The willingness of the surplus states to finance the deficits by their national central banks will abruptly come to an end at exactly the moment when the rich class of the deficit-states followed by ordinary citizens transfer their savings to the surplus-states.
This logical step would make it dramatically clear that the public in the deficit-states doesn’t want to be held liable for dubious loans by the ECB and IMF to the private sector as well as the state, but rather want to socialise the losses with the rest of the Eurozone. The end of the European Monetary Union (EMU) and thus the euro will come the minute that banks in the surplus-states reject the deposits from the citizens of the deficit-states.
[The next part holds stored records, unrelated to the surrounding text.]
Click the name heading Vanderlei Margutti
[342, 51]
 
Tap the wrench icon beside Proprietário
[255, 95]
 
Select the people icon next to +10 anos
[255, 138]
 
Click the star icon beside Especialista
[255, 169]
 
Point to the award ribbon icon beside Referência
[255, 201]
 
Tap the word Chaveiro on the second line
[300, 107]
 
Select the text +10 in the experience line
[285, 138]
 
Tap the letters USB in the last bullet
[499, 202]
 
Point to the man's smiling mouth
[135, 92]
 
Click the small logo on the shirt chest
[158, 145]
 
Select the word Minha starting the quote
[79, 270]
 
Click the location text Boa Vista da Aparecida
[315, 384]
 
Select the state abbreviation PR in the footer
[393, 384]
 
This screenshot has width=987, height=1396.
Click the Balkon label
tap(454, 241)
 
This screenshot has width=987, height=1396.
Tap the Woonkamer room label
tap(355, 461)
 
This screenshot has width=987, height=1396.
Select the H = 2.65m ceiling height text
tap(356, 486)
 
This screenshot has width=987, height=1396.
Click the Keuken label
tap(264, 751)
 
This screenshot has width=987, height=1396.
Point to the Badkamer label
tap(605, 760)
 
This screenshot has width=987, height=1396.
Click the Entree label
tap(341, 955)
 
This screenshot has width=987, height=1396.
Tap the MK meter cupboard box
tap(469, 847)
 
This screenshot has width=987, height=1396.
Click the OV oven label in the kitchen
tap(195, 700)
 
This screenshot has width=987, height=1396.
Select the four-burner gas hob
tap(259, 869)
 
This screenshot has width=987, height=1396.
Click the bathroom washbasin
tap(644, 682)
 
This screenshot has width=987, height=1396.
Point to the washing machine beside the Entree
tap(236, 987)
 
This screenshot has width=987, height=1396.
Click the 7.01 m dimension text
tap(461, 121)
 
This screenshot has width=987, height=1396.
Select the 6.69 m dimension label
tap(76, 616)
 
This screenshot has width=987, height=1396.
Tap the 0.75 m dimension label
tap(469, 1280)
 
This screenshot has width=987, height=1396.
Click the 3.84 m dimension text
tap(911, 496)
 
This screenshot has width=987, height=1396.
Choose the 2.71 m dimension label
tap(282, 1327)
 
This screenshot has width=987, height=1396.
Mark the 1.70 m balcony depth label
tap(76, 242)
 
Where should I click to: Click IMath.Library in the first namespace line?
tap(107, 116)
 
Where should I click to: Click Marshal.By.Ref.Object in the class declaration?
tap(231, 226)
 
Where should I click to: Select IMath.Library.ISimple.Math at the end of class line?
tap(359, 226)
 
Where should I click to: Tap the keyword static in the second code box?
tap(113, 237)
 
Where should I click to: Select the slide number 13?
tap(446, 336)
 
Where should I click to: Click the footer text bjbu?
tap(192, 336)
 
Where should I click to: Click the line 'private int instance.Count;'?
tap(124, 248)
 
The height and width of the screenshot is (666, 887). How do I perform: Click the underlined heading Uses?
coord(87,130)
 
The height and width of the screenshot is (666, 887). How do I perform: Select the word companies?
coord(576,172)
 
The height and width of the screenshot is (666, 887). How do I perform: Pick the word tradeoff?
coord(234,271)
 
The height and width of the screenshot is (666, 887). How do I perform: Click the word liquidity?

The Council’s decisions opens the curtain for the final act, as none of the half-hearted measures will rescue the euro but will merely prolong its decline.
German Chancellor Angela Merkel would be well advised to study the financial history of the 20th century. While Great-Britain financed its World War I costs by taxes, Germany did same by bonds in combination with recklessly printing money. Between 1914 and 1918, the external value of the Reichsmark halved.
After unification in 1990, West Germany’s manufacturers and retailers celebrated a boom but soon got into an expansion crisis. 17 million new consumers were not enough to absorb the overcapacities that West Germany’s industry had built.
With the introduction of the euro as single currency, Germany finally seemed to have achieved by economic means what Adolf Hitler failed via military terrorism and torture: economic dominance over continental Europe.
In 1918, the German Reichsbank, under Rudolf Havenstein, stoically believed that the amount of money (M3) had nothing to do with the level of prices and the exchange rate. The result was the exorbitant inflation of the Reichsmark, which at the same time rapidly devalued.
The analogy between ‘Eurobonds’ that many seem to believe could rescue the single currency project today and the behaviour of the Reichsbank in 1918 does make sense financially, even though other factors such as the loss of World War I and the Treaty of Versailles played a role in the rise of Nazi dictatorship.
Unless a radical move is immediately made by our leaders towards confiscating illegitimately accumulated funds rather than continuing to crack down on citizens and taxpayers by inflating the amount of money in supposedly “rescuing” states, it is not only the euro that will be in jeopardy.